Śledztwo prowadzone przez Milę i zespół śledczych wielokrotnie meandruje. Przeplatane jest też retrospekcjami, które na końcu doprowadzą do zaskakujących wniosków. Carrisi już w swoim debiucie prezentuje się nam jako znawca technik kryminalistycznych i bardzo wiernie oddaje postępowanie policjantów, dlatego łatwo wraz z bohaterami zanurzyć się w fabułę. Czasami udaje się mu wywieść w pole śledczych, a wraz z nimi czytelnika. Przyznaję, tylko raz udało mi się trafnie przewidzieć z dużym wyprzedzeniem, jak potoczą się losy bohaterów i odgadnąć tożsamość szóstej dziewczynki.
Największym zaskoczeniem była dla mnie postać Gorana Gavili, kryminologa, który podobnie jak Mila brał udział w śledztwie w charakterze doradcy i z główną bohaterką połączyła go również pozazawodowa więź. To jedna z takich chwil, w których podziw dla pisarza miesza się ze złością: jak on tak mógł?! dlaczego to zrobił?! Ale świadczy o wielkości i klasie autora, mimo, że rozczarowanie czytelnika postacią lub tym, co się z nią stało, jest zawsze przeżyciem przykrym.

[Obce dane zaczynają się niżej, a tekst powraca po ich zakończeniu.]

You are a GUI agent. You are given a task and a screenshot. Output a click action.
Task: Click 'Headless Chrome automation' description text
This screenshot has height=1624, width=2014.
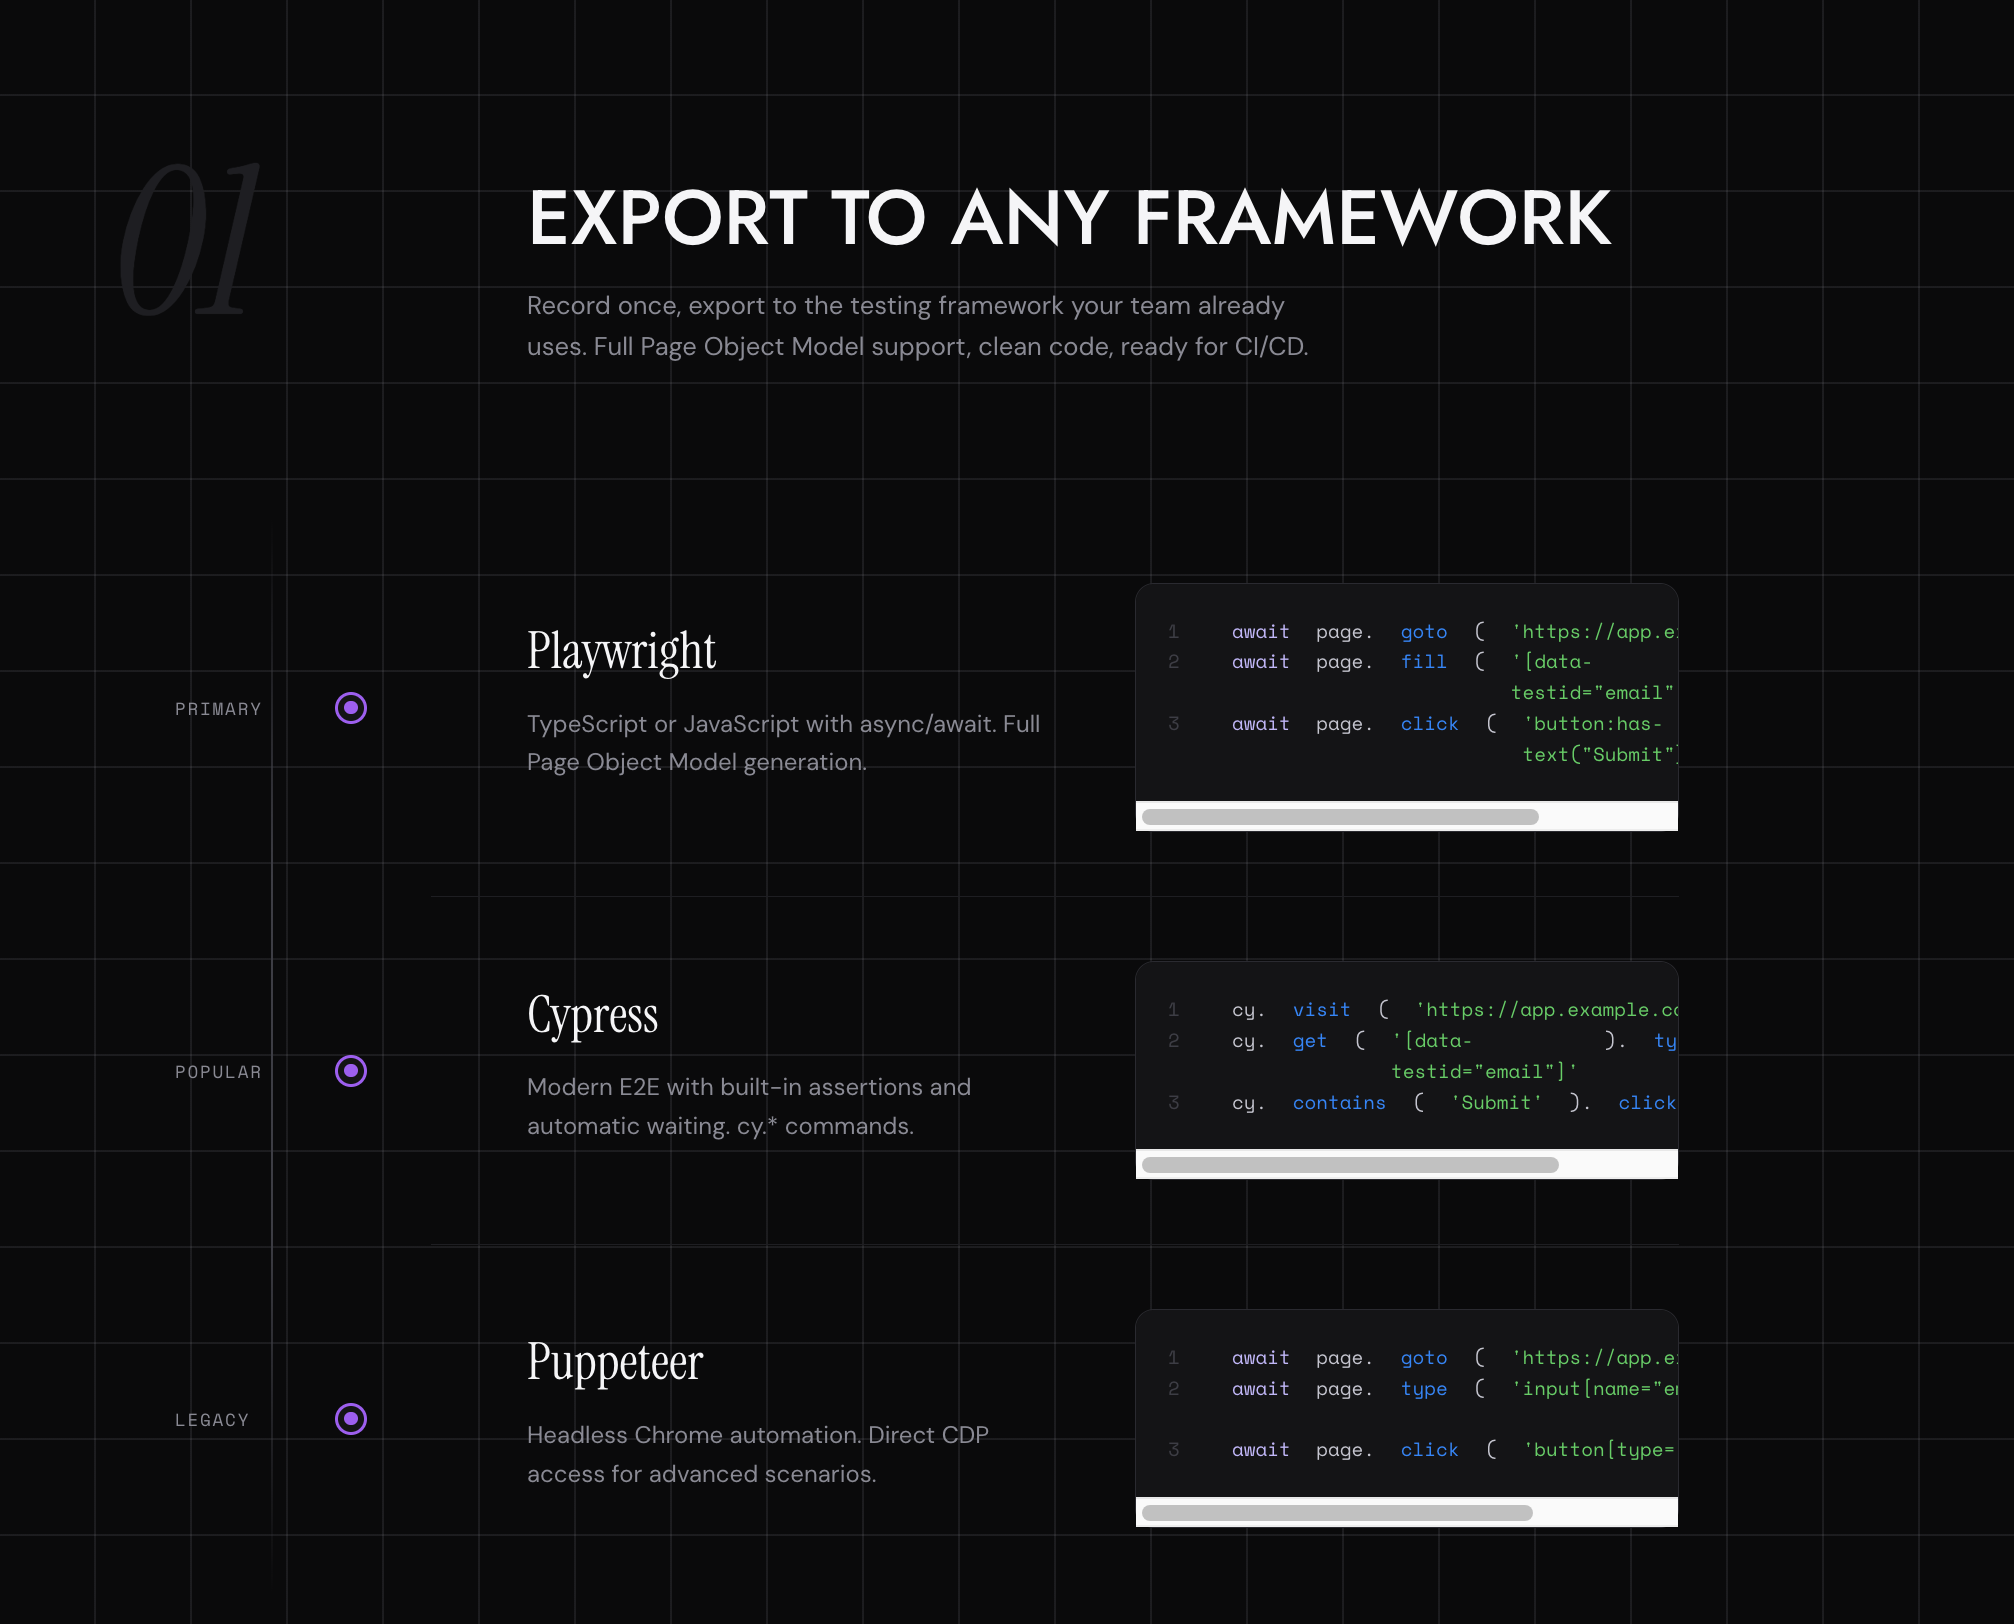(x=757, y=1454)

Carrisi dawkuje emocje i choć z pozoru mamy tutaj zgrabnie napisany epilog, "Zaklinacz" to tylko wstęp do kolejnych przygód Mili Vazquez. Czuć, że pomysłowość autora jeszcze w stosunku do tej bohaterki się nie wyczerpała. "Zaklinacz" to powieść dla czytelnika o mocnych nerwach, niekiedy brutalniejsze opisy tortur przyprawiały mnie o mdłości. Nie można powieści odmówić trzymania w napięciu od pierwszej intrygującej do ostatniej równie interesującej strony. Polecam!